> [Exercise description]:
Every record must be reproduced exactly. Leave none out.

> [Source material]:
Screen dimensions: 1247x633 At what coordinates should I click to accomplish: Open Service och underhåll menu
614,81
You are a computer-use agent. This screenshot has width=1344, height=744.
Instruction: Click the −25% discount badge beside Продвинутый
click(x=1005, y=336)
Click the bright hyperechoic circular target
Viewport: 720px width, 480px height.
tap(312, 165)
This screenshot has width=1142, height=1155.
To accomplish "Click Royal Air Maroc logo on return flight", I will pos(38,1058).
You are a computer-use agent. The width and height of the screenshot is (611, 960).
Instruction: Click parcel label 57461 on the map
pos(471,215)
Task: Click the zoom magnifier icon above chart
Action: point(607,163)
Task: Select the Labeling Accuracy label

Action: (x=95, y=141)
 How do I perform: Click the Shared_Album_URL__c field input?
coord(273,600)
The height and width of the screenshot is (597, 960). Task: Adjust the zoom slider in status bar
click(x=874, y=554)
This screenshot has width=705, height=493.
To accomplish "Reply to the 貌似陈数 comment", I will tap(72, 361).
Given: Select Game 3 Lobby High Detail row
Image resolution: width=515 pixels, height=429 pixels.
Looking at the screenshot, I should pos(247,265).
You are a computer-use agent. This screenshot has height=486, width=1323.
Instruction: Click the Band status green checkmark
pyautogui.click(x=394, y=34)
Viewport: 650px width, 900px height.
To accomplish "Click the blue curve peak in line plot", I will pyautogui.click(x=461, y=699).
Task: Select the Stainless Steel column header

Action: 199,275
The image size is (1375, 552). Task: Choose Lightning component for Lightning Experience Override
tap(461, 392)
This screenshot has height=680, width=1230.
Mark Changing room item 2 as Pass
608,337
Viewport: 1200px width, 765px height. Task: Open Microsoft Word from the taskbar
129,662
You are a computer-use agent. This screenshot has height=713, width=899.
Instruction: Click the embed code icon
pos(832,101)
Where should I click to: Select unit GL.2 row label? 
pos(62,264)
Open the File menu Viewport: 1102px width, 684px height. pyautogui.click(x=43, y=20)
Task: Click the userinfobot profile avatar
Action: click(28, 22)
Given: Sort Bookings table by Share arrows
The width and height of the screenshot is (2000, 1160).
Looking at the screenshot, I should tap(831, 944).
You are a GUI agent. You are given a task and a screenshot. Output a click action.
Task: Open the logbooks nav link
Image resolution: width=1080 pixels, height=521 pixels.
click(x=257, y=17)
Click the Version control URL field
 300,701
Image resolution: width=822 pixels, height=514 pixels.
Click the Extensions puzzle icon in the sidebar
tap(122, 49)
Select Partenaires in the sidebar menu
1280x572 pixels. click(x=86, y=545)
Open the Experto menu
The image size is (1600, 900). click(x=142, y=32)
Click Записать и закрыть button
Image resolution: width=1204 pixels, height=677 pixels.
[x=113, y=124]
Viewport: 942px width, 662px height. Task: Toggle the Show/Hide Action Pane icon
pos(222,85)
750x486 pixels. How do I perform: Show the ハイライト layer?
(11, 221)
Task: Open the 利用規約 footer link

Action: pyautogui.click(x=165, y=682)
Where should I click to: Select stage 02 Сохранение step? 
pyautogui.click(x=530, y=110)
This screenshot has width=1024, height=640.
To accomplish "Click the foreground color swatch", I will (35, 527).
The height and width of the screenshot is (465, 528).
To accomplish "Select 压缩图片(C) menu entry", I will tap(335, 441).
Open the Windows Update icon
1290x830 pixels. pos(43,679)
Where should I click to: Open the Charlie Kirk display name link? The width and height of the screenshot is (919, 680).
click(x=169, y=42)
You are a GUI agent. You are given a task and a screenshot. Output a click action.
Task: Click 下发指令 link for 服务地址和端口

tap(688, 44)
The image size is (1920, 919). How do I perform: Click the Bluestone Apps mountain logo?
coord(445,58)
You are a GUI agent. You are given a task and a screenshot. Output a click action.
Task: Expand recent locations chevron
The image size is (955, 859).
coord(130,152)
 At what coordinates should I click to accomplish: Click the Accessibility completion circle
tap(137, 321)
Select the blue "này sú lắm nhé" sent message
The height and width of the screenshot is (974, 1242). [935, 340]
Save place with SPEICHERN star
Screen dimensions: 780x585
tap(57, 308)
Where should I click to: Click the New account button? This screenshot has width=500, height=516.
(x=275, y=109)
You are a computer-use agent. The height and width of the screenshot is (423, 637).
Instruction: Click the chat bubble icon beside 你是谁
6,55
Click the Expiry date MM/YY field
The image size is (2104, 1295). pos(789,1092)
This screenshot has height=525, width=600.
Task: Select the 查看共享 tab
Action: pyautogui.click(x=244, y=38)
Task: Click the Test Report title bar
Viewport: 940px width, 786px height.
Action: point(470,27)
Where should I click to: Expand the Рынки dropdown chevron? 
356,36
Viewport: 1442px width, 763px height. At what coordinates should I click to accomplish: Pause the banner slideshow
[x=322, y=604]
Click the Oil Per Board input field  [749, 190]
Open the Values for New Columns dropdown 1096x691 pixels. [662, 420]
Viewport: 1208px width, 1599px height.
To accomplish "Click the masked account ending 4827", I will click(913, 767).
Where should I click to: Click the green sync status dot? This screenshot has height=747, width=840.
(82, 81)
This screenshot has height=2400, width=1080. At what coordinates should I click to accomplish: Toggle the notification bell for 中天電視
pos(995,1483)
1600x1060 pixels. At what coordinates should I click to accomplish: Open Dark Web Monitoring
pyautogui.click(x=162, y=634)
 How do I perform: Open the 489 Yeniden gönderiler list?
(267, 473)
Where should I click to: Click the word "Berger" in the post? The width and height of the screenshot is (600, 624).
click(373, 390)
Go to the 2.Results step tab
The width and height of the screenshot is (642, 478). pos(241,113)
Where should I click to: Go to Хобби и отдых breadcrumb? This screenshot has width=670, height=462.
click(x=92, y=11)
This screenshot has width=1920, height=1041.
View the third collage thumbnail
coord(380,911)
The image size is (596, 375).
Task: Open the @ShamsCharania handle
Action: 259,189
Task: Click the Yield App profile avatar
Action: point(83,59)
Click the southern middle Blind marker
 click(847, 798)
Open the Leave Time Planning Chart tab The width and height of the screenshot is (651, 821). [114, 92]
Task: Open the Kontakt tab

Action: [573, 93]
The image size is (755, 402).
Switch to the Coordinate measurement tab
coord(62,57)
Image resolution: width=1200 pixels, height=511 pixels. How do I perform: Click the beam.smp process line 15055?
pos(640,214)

> [Task output]:
Screen dimensions: 1247x633 At what coordinates should I click to accomplish: Open Service och underhåll menu
614,81
You are a computer-use agent. This screenshot has width=1344, height=744.
Instruction: Click the −25% discount badge beside Продвинутый
click(x=1005, y=336)
Click the bright hyperechoic circular target
Viewport: 720px width, 480px height.
tap(312, 165)
This screenshot has width=1142, height=1155.
To accomplish "Click Royal Air Maroc logo on return flight", I will pos(38,1058).
You are a computer-use agent. The width and height of the screenshot is (611, 960).
Instruction: Click parcel label 57461 on the map
pos(471,215)
Task: Click the zoom magnifier icon above chart
Action: point(607,163)
Task: Select the Labeling Accuracy label

Action: (x=95, y=141)
 How do I perform: Click the Shared_Album_URL__c field input?
coord(273,600)
The height and width of the screenshot is (597, 960). Task: Adjust the zoom slider in status bar
click(x=874, y=554)
This screenshot has width=705, height=493.
To accomplish "Reply to the 貌似陈数 comment", I will tap(72, 361).
Given: Select Game 3 Lobby High Detail row
Image resolution: width=515 pixels, height=429 pixels.
Looking at the screenshot, I should pos(247,265).
You are a computer-use agent. This screenshot has height=486, width=1323.
Instruction: Click the Band status green checkmark
pyautogui.click(x=394, y=34)
Viewport: 650px width, 900px height.
To accomplish "Click the blue curve peak in line plot", I will pyautogui.click(x=461, y=699).
Task: Select the Stainless Steel column header

Action: 199,275
The image size is (1375, 552). Task: Choose Lightning component for Lightning Experience Override
tap(461, 392)
This screenshot has height=680, width=1230.
Mark Changing room item 2 as Pass
608,337
Viewport: 1200px width, 765px height. Task: Open Microsoft Word from the taskbar
129,662
You are a computer-use agent. This screenshot has height=713, width=899.
Instruction: Click the embed code icon
pos(832,101)
Where should I click to: Select unit GL.2 row label? 
pos(62,264)
Open the File menu Viewport: 1102px width, 684px height. pyautogui.click(x=43, y=20)
Task: Click the userinfobot profile avatar
Action: click(28, 22)
Given: Sort Bookings table by Share arrows
The width and height of the screenshot is (2000, 1160).
Looking at the screenshot, I should tap(831, 944).
You are a GUI agent. You are given a task and a screenshot. Output a click action.
Task: Open the logbooks nav link
Image resolution: width=1080 pixels, height=521 pixels.
click(x=257, y=17)
Click the Version control URL field
 300,701
Image resolution: width=822 pixels, height=514 pixels.
Click the Extensions puzzle icon in the sidebar
tap(122, 49)
Select Partenaires in the sidebar menu
1280x572 pixels. click(x=86, y=545)
Open the Experto menu
The image size is (1600, 900). click(x=142, y=32)
Click Записать и закрыть button
Image resolution: width=1204 pixels, height=677 pixels.
[x=113, y=124]
Viewport: 942px width, 662px height. Task: Toggle the Show/Hide Action Pane icon
pos(222,85)
750x486 pixels. How do I perform: Show the ハイライト layer?
(11, 221)
Task: Open the 利用規約 footer link

Action: pyautogui.click(x=165, y=682)
Where should I click to: Select stage 02 Сохранение step? 
pyautogui.click(x=530, y=110)
This screenshot has width=1024, height=640.
To accomplish "Click the foreground color swatch", I will (35, 527).
The height and width of the screenshot is (465, 528).
To accomplish "Select 压缩图片(C) menu entry", I will tap(335, 441).
Open the Windows Update icon
1290x830 pixels. pos(43,679)
Where should I click to: Open the Charlie Kirk display name link? The width and height of the screenshot is (919, 680).
click(x=169, y=42)
You are a GUI agent. You are given a task and a screenshot. Output a click action.
Task: Click 下发指令 link for 服务地址和端口

tap(688, 44)
The image size is (1920, 919). How do I perform: Click the Bluestone Apps mountain logo?
coord(445,58)
You are a GUI agent. You are given a task and a screenshot. Output a click action.
Task: Expand recent locations chevron
The image size is (955, 859).
coord(130,152)
 At what coordinates should I click to accomplish: Click the Accessibility completion circle
tap(137, 321)
Select the blue "này sú lắm nhé" sent message
The height and width of the screenshot is (974, 1242). [935, 340]
Save place with SPEICHERN star
Screen dimensions: 780x585
tap(57, 308)
Where should I click to: Click the New account button? This screenshot has width=500, height=516.
(x=275, y=109)
You are a computer-use agent. The height and width of the screenshot is (423, 637).
Instruction: Click the chat bubble icon beside 你是谁
6,55
Click the Expiry date MM/YY field
The image size is (2104, 1295). pos(789,1092)
This screenshot has height=525, width=600.
Task: Select the 查看共享 tab
Action: pyautogui.click(x=244, y=38)
Task: Click the Test Report title bar
Viewport: 940px width, 786px height.
Action: point(470,27)
Where should I click to: Expand the Рынки dropdown chevron? 
356,36
Viewport: 1442px width, 763px height. At what coordinates should I click to accomplish: Pause the banner slideshow
[x=322, y=604]
Click the Oil Per Board input field  [749, 190]
Open the Values for New Columns dropdown 1096x691 pixels. [662, 420]
Viewport: 1208px width, 1599px height.
To accomplish "Click the masked account ending 4827", I will click(913, 767).
Where should I click to: Click the green sync status dot? This screenshot has height=747, width=840.
(82, 81)
This screenshot has height=2400, width=1080. At what coordinates should I click to accomplish: Toggle the notification bell for 中天電視
pos(995,1483)
1600x1060 pixels. At what coordinates should I click to accomplish: Open Dark Web Monitoring
pyautogui.click(x=162, y=634)
 How do I perform: Open the 489 Yeniden gönderiler list?
(267, 473)
Where should I click to: Click the word "Berger" in the post? The width and height of the screenshot is (600, 624).
click(373, 390)
Go to the 2.Results step tab
The width and height of the screenshot is (642, 478). pos(241,113)
Where should I click to: Go to Хобби и отдых breadcrumb? This screenshot has width=670, height=462.
click(x=92, y=11)
This screenshot has width=1920, height=1041.
View the third collage thumbnail
coord(380,911)
The image size is (596, 375).
Task: Open the @ShamsCharania handle
Action: 259,189
Task: Click the Yield App profile avatar
Action: point(83,59)
Click the southern middle Blind marker
 click(847, 798)
Open the Leave Time Planning Chart tab The width and height of the screenshot is (651, 821). [114, 92]
Task: Open the Kontakt tab

Action: [573, 93]
The image size is (755, 402).
Switch to the Coordinate measurement tab
coord(62,57)
Image resolution: width=1200 pixels, height=511 pixels. How do I perform: Click the beam.smp process line 15055?
pos(640,214)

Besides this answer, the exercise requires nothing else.